100 Frauen finden jährlich Zuflucht im Frauenhaus. Häufig bieten Freunde oder Nachbarn Unterstützung an. Gestern fand der Aktionstag „Nein zu Gewalt an Frauen” statt.

Vor kurzem hat Jutta Michele einen Anruf von einer Frau bekommen. „Ich bin geschlagen worden und will zur Polizei gehen”, sagte sie am Telefon. Aber sie hatte große Angst davor, allein zu gehen. Jutta Michele begleitete die Frau – „das hat ihr sehr geholfen”. Seit dem 1. Juni leitet Michele die Außenstelle der Opferschutzorganisation „Weißer Ring” in Mülheim. Rund 40 Menschen haben sich seitdem an sie und ihre beiden Kollegen gewandt. „Bei den angezeigten Fällen stand sexueller Missbrauch an erster Stelle.” Danach folge häusliche Gewalt.

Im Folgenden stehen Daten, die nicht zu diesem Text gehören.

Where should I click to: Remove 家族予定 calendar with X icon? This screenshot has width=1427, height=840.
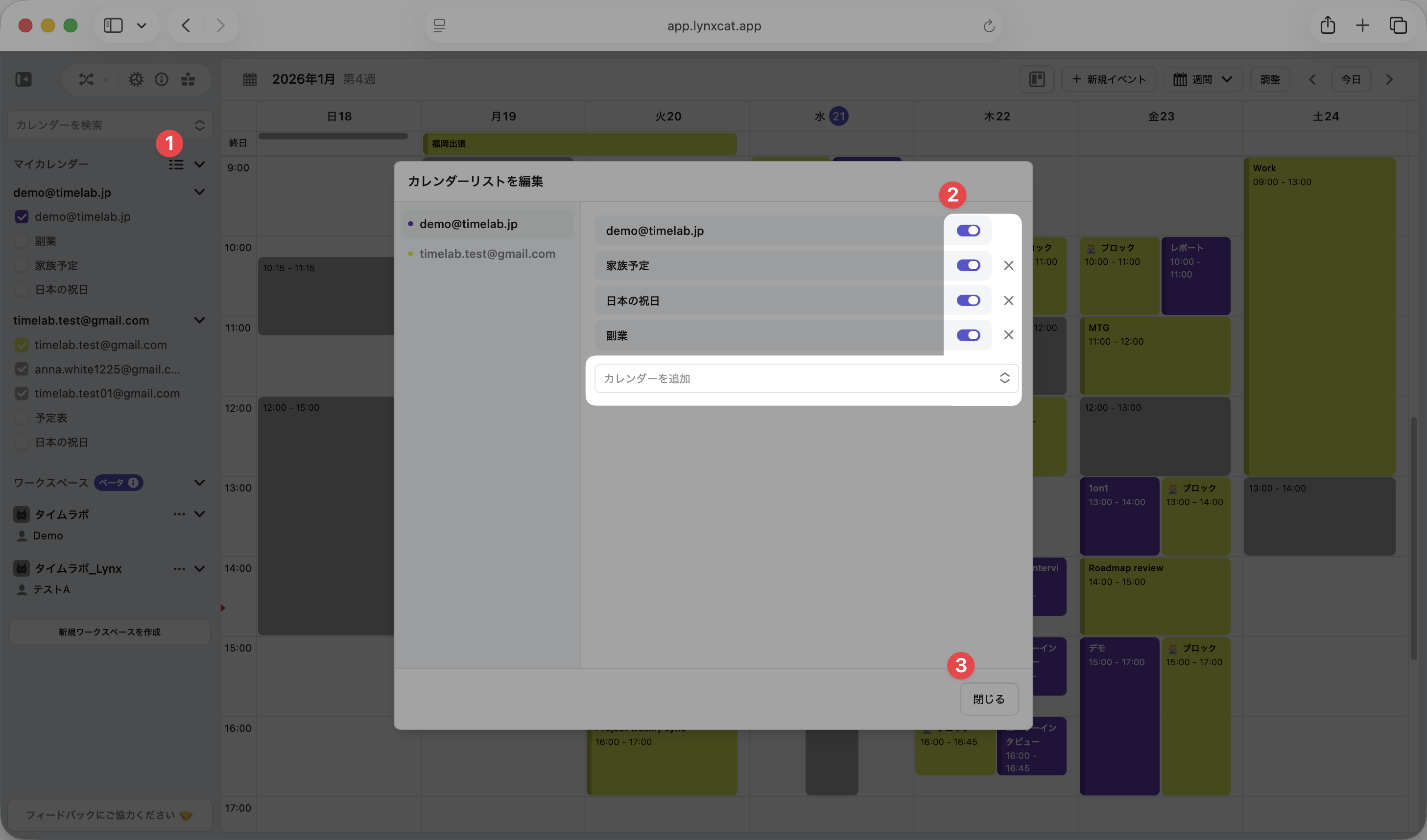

Zum internationalen Aktionstag „Nein zu Gewalt an Frauen” hatten „Weißer Ring” und der Verein „Hilfe für Frauen”am Mittwoch in die evangelische Ladenkirche eingeladen. Der Verein ist Träger des Frauenhauses in Mülheim. Dort finden etwa 100 Frauen im Jahr Zuflucht. „Es sind immer mehr junge Frauen bei uns”, berichtet eine Sozialarbeiterin, deren Name nicht in der Zeitung stehen soll. Vielleicht sei das aber auch ein Zeichen dafür, dass Frauen, die Opfer von Gewalt werden, sich früher Hilfe suchten. Oft seien es andere Menschen, die sich meldeten: Erzieherinnen aus dem Kindergarten, Lehrer, Freunde oder sogar Passanten auf der Straße.

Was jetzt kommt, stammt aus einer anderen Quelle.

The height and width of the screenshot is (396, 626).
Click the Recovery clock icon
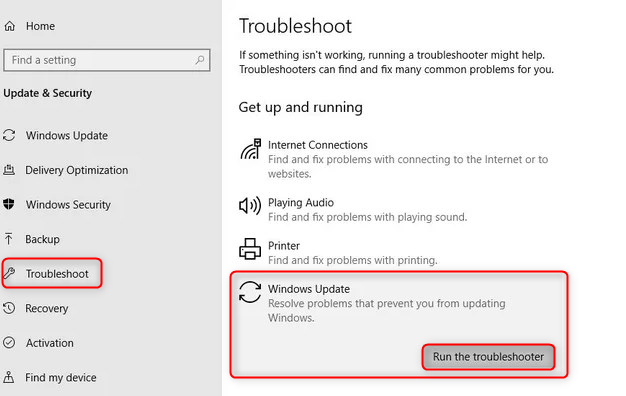[9, 308]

Polizei hat mehr Möglichkeiten, einzugreifen

Das stellt auch die Polizei fest. Sie spricht von „häuslicher Gewalt”, wenn (zumeist) einer Frau in ihrer Wohnung von ihrem Mann oder Freund Gewalt angetan wird. „Seit 2002”, sagt Polizeisprecher Peter Elke, „hat die Polizei mehr Möglichkeiten, einzugreifen”. Das Gewaltschutzgesetz erlaubt es den Beamten seither, Wohnungsverweise für den gewalttätigen Partner auszusprechen: Das Opfer kann in der Wohnung bleiben, der Schläger muss gehen. Seither würde die Polizei häufiger, etwa von den Nachbarn, informiert. Tatsächlich sind die registrierten Fälle von häuslicher Gewalt in Mülheim deutlich angestiegen: Hatte die Polizei von Januar bis August 2008 insgesamt 98 Fälle dokumentiert, so waren es im gleichen Zeitraum in diesem Jahr, also in den ersten acht Monaten, 20 Fälle mehr: 118 Mal musste die Polizei eingreifen.

Auch in diesen Fällen bekommen die Frauen, wenn sie es möchten, Unterstützung von den Mitarbeiterinnen des Frauenhauses. „Das ist wichtig, damit sie nicht allein zu Hause sind.” Die Frauen hätten häufig Angst: Was passiert, wenn der Mann wiederkommt?”

Ebenso werden die Frauen, die aus dem Frauenhaus ausziehen, weiterhin beraten, einige über Jahre hinweg. Leicht fällt es nie, ein neues Leben anzufangen.